Glaube daß der Angler diesen See sehr gut kennt und daher auch genau die Schonzeiten!! 

An dieser Stelle kann man dem Fänger nur ein dickes Petri für diese zwei Koffer wünschen!! Respekt!!!


----------



## Schluchseeler (27. März 2007)

*AW: In einem Monat zwei Rekordfische*

Ihr seid echt solche Neidhammel#d

Ich selbst angel am Schluchsee (hab eine Jahreskarte)

und der Fänger kennt sehr wohl die Schonzeiten!

Forellen haben eine Schonzeit bis zum 28.02
Und Zander erst ab dem 01. 04

Also was wollt ihr denn?

KLar über Schonzeiten lässt sich streiten, aber man muss auch nicht immer nur vom negativsten ausgehen....

Also gönnt doch anderen Anglern ihren Erfolg.
Ich sag nur PETRI HEIL dem Fänger!

Solche Fische will ich im Schluchsee auch mal erwischen|rolleyes


----------



## Leif (27. März 2007)

*AW: In einem Monat zwei Rekordfische*



Schluchseeler schrieb:


> Ihr seid echt solche Neidhammel#d
> 
> Ich selbst angel am Schluchsee (hab eine Jahreskarte)
> 
> ...



Hi du. dann ist das schon mal geklärt.

Du wirst ja Ahnung haben wovon du schreibst.
Bevor einer selber nachschau, auf der folgenden homepage stand was anderes.
Aber fakt istdas was in den Papieren steht

http://www.asv-freiburg.de/Schonzeiten/schonzeiten.html


----------



## stefanwitteborg (27. März 2007)

*AW: In einem Monat zwei Rekordfische*

...echt zwei Top-Fische....


----------



## NorbertF (27. März 2007)

*AW: In einem Monat zwei Rekordfische*



GerdS schrieb:


> Gibt es dort keine Schonzeit für Zander??
> Gruß
> Gerd



ab 1. April. Der Angler schont den Fisch eh das ganze Jahr habe ich das Gefühl.
Dein Kommentar war armselig und dumm. Wenn du schon stänkern willst dann mach dich wenigstens vorher sachkundig.


----------



## Schluchseeler (27. März 2007)

*AW: In einem Monat zwei Rekordfische*

Die Schonzeiten und Bestimmungen am Schluchsee haben sich jetzt innerhalb 2 Jahre schon 2 mal geändert.
Also ist die Seite wohl nicht ganz aktuell.
Deswegen gibt es jedes Jahr meist ein paar "Überraschungen" zwecks den Bestimmungen.


----------



## NorbertF (27. März 2007)

*AW: In einem Monat zwei Rekordfische*



Leif schrieb:


> Hi du. dann ist das schon mal geklärt.
> 
> Du wirst ja Ahnung haben wovon du schreibst.
> Bevor einer selber nachschau, auf der folgenden homepage stand was anderes.
> ...



Da steht auch Zanderschonzeit ab 1.4. 
Das ist in ganz Ba-Wü so.
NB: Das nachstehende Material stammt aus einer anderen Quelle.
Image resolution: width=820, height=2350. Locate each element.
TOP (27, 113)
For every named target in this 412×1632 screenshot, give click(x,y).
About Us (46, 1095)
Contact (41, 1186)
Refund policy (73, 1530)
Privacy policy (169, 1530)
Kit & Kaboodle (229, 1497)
Zander ab 1.4. Das hat sich auch nicht geändert, das ist schon (immer?) lange so. Selbst wenn Schonzeit wäre heisst das ja nicht dass man nicht vielleicht welche fängt. Oder schreibst du auf deine Köder: "bitte keine Zander anbeissen"? Ich hab meinen grössten auch einen Tag vor Schonzeitende auf Tauwurm gefangen...


----------



## ae71 (27. März 2007)

*AW: In einem Monat zwei Rekordfische*

hallo, also die schonmasse+  schonzeiten  dürfen die angelvereine nur verschärfen nicht entschärfen!
somit zum punkt:  http://lfvbaden.de/Aktuelles/Schonbestimmungen.html#anchor0
das heißt das diese zeiten und grössen sind einzuhalten und was der angelverein freiburg da drin stehen hat, kann nicht für schluchsee gelten, ausser die hätten dieses gewässer gepachtet. was sie wohl nicht haben da es nicht auf ihrer homepage steht, richtig schluchsseeler? 
wer den schluchsee bewirtschaftet weiß ich nicht, ich weiß auch nicht welche bestimmungen an diesem see herrschen aber wie schon gesagt nur verschärfen ist möglich!! also alles korrekt von dem fänger dieser tollen fische! ob sie nun schon abgelaicht haben oder nicht, ist ein anderes thema! er darfs  vom gesetzgeber aus, thema erledigt!
grüsse
toni


----------



## Leif (27. März 2007)

*AW: In einem Monat zwei Rekordfische*



NorbertF schrieb:


> Da steht auch Zanderschonzeit ab 1.4.
> Das ist in ganz Ba-Wü so. Zander ab 1.4. Das hat sich auch nicht geändert, das ist schon (immer?) lange so. Selbst wenn Schonzeit wäre heisst das ja nicht dass man nicht vielleicht welche fängt. Oder schreibst du auf deine Köder: "bitte keine Zander anbeissen"? Ich hab meinen grössten auch einen Tag vor Schonzeitende auf Tauwurm gefangen...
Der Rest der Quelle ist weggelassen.